Commit Graph

10 Commits

Author SHA1 Message Date
Nikita Popov be5af50e7d [BPF] Use elementtype attribute for preserve.array/struct.index intrinsics
Use the elementtype attribute introduced in D105407 for the
llvm.preserve.array/struct.index intrinsics. It carries the
element type of the GEP these intrinsics effectively encode.

This patch:

 * Adds a verifier check that the attribute is required.
 * Adds it in the IRBuilder methods for these intrinsics.
 * Autoupgrades old bitcode without the attribute.
 * Updates the lowering code to use the attribute rather than
   the pointer element type.
 * Updates lots of tests to specify the attribute.
 * Adds -force-opaque-pointers to the intrinsic-array.ll test
   to demonstrate they work now.

https://reviews.llvm.org/D106184
2021-07-17 11:09:18 +02:00
serge-sans-paille 4ab3041acb Revert "[NFC] remove explicit default value for strboolattr attribute in tests"
This reverts commit bda6e5bee0.

See https://lab.llvm.org/buildbot/#/builders/109/builds/15424 for instance
2021-05-24 19:43:40 +02:00
serge-sans-paille bda6e5bee0 [NFC] remove explicit default value for strboolattr attribute in tests
Since d6de1e1a71, no attributes is quivalent to
setting attribute to false.

This is a preliminary commit for https://reviews.llvm.org/D99080
2021-05-24 19:31:04 +02:00
Yonghong Song 54d9f743c8 BPF: move AbstractMemberAccess and PreserveDIType passes to EP_EarlyAsPossible
Move abstractMemberAccess and PreserveDIType passes as early as
possible, right after clang code generation.

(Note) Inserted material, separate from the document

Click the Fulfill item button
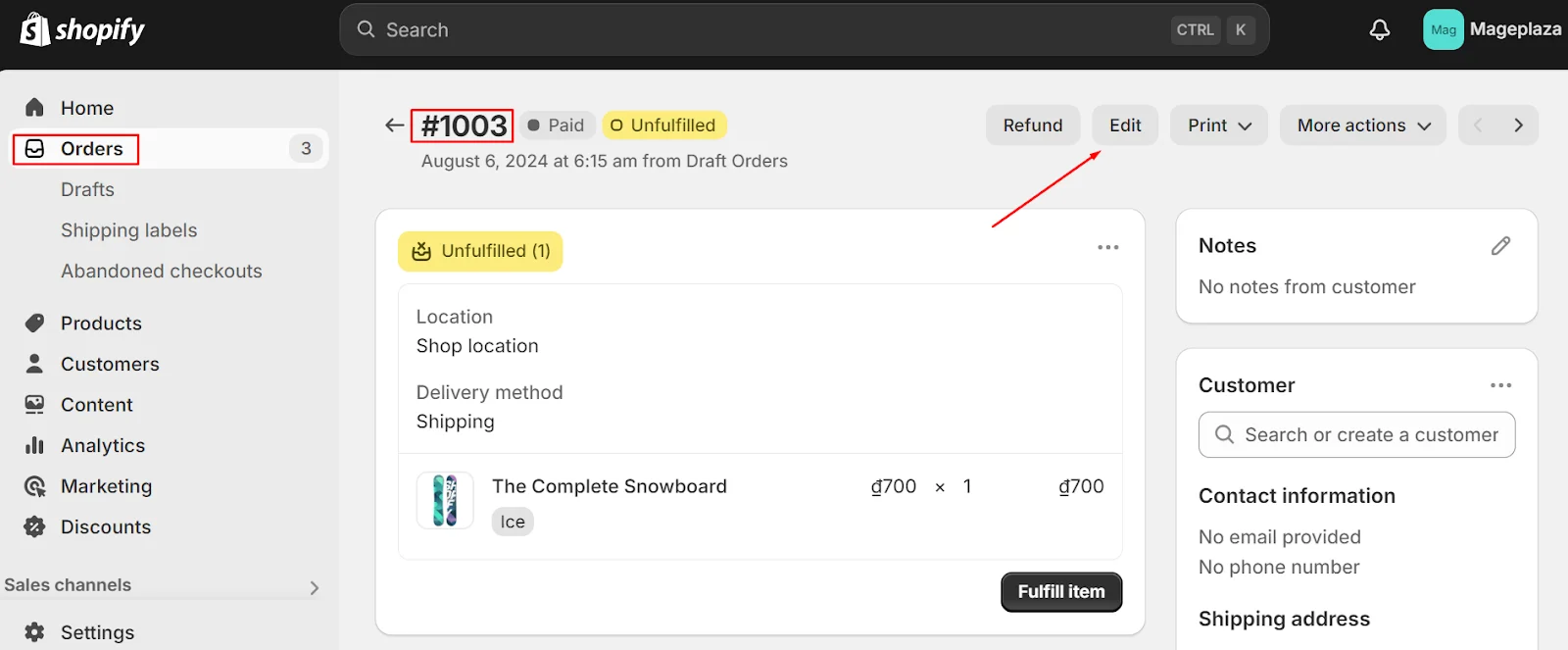The image size is (1568, 650). [x=1060, y=592]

Currently, compiler may transform the above code
  p1 = llvm.bpf.builtin.preserve.struct.access(base, 0, 0);
  p2 = llvm.bpf.builtin.preserve.struct.access(p1, 1, 2);
  a = llvm.bpf.builtin.preserve_field_info(p2, EXIST);
  if (a) {
    p1 = llvm.bpf.builtin.preserve.struct.access(base, 0, 0);
    p2 = llvm.bpf.builtin.preserve.struct.access(p1, 1, 2);
    bpf_probe_read(buf, buf_size, p2);
  }
to
  p1 = llvm.bpf.builtin.preserve.struct.access(base, 0, 0);
  p2 = llvm.bpf.builtin.preserve.struct.access(p1, 1, 2);
  a = llvm.bpf.builtin.preserve_field_info(p2, EXIST);
  if (a) {
    bpf_probe_read(buf, buf_size, p2);
  }
and eventually assembly code looks like
  reloc_exist = 1;
  reloc_member_offset = 10; //calculate member offset from base
  p2 = base + reloc_member_offset;
  if (reloc_exist) {
    bpf_probe_read(bpf, buf_size, p2);
  }
if during libbpf relocation resolution, reloc_exist is actually
resolved to 0 (not exist), reloc_member_offset relocation cannot
be resolved and will be patched with illegal instruction.
This will cause verifier failure.

This patch attempts to address this issue by do chaining
analysis and replace chains with special globals right
after clang code gen. This will remove the cse possibility
described in the above. The IR typically looks like
  %6 = load @llvm.sk_buff:0:50$0:0:0:2:0
  %7 = bitcast %struct.sk_buff* %2 to i8*
  %8 = getelementptr i8, i8* %7, %6
for a particular address computation relocation.

But this transformation has another consequence, code sinking
may happen like below:
  PHI = <possibly different @preserve_*_access_globals>
  %7 = bitcast %struct.sk_buff* %2 to i8*
  %8 = getelementptr i8, i8* %7, %6

For such cases, we will not able to generate relocations since
multiple relocations are merged into one.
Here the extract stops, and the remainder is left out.